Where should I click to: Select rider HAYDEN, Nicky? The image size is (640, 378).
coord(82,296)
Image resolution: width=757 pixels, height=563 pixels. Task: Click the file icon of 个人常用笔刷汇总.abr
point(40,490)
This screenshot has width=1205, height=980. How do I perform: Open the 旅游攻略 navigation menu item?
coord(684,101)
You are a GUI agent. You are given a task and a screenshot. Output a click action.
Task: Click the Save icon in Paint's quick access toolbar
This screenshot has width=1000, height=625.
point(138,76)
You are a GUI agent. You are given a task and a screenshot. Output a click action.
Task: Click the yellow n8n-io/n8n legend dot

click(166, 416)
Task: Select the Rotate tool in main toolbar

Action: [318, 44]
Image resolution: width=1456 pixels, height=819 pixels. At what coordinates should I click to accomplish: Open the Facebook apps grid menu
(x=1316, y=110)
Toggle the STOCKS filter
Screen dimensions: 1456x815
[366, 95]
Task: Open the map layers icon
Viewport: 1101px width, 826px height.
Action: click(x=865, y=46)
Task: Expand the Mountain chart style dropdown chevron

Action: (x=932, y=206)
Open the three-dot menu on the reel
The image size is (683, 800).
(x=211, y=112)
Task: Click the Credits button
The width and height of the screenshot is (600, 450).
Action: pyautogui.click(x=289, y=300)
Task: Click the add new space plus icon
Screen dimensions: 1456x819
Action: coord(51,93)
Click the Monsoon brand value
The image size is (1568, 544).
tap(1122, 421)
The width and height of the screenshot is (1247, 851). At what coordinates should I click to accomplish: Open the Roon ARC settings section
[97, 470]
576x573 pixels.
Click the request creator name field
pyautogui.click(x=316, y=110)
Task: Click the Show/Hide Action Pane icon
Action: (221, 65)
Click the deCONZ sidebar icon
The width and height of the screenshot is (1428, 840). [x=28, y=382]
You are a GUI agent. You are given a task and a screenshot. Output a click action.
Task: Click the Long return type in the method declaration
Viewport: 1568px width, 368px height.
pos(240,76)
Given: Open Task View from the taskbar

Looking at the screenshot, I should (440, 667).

SHORT TASK: Please identify each line in the listing above that contains the word "toolbar", and copy those lines out in full.

CORRECT RESPONSE:
Task: Click the Save icon in Paint's quick access toolbar
Task: Select the Rotate tool in main toolbar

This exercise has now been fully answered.